____ MATERIAL PROVIDED

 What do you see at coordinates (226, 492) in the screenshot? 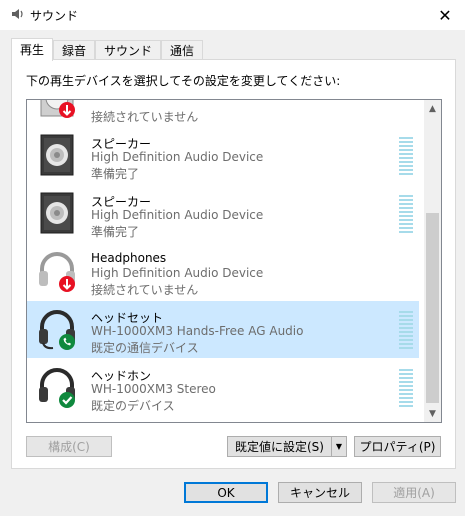
I see `ok-button: OK` at bounding box center [226, 492].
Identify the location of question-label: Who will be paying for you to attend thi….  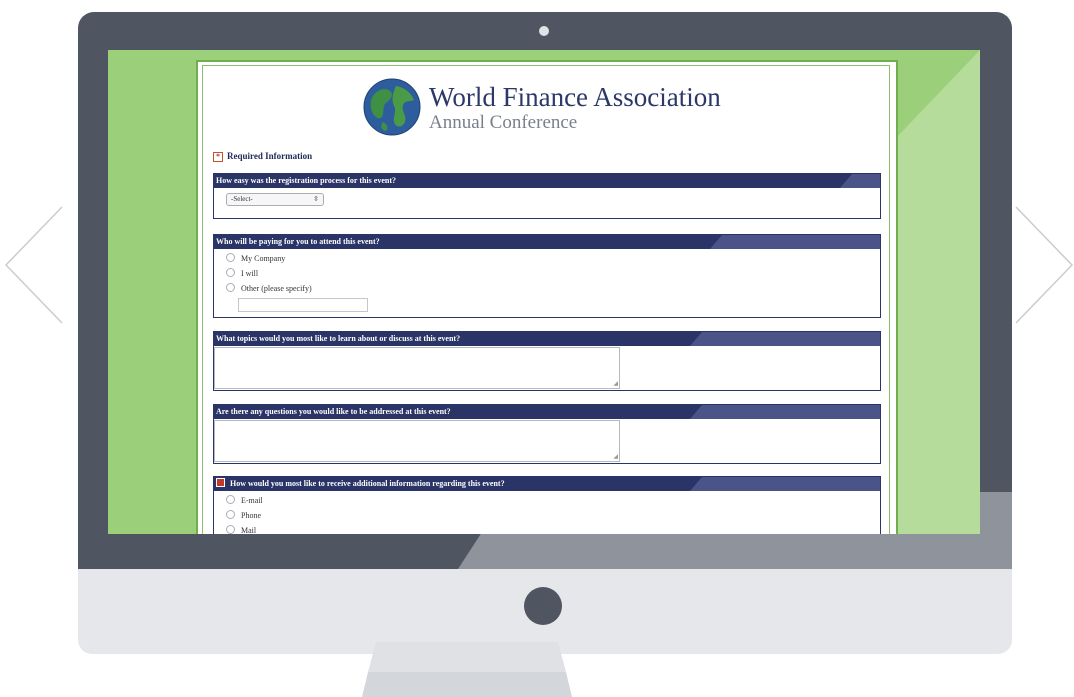
(298, 242).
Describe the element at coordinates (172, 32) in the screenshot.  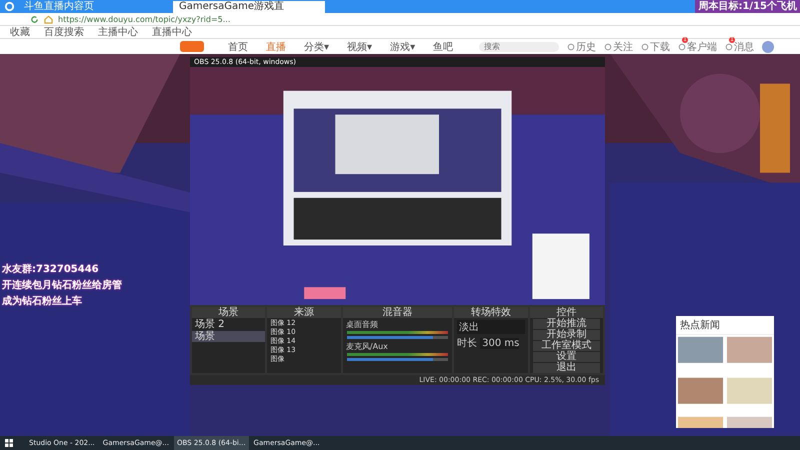
I see `bookmark-item: 直播中心` at that location.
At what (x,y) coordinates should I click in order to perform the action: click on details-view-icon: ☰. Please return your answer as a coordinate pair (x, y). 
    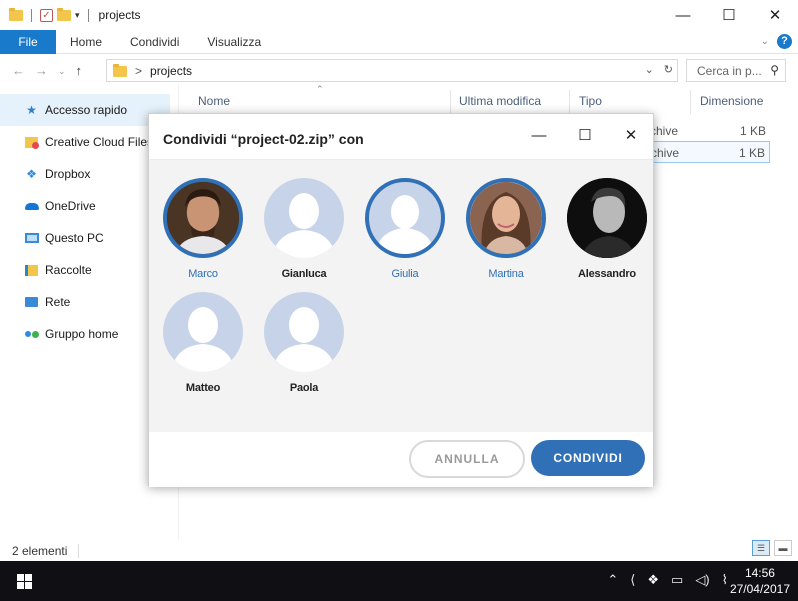
    Looking at the image, I should click on (761, 548).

________

▸ REQUEST
Please copy out every one of the records above word for word, leaving out the pictures.

▸ ANSWER BOX
 What do you see at coordinates (226, 492) in the screenshot? 
I see `ok-button: OK` at bounding box center [226, 492].
Identify the location of question-label: Who will be paying for you to attend thi….  
(298, 242).
Describe the element at coordinates (172, 32) in the screenshot.  
I see `bookmark-item: 直播中心` at that location.
At what (x,y) coordinates should I click in order to perform the action: click on details-view-icon: ☰. Please return your answer as a coordinate pair (x, y). 
    Looking at the image, I should click on (761, 548).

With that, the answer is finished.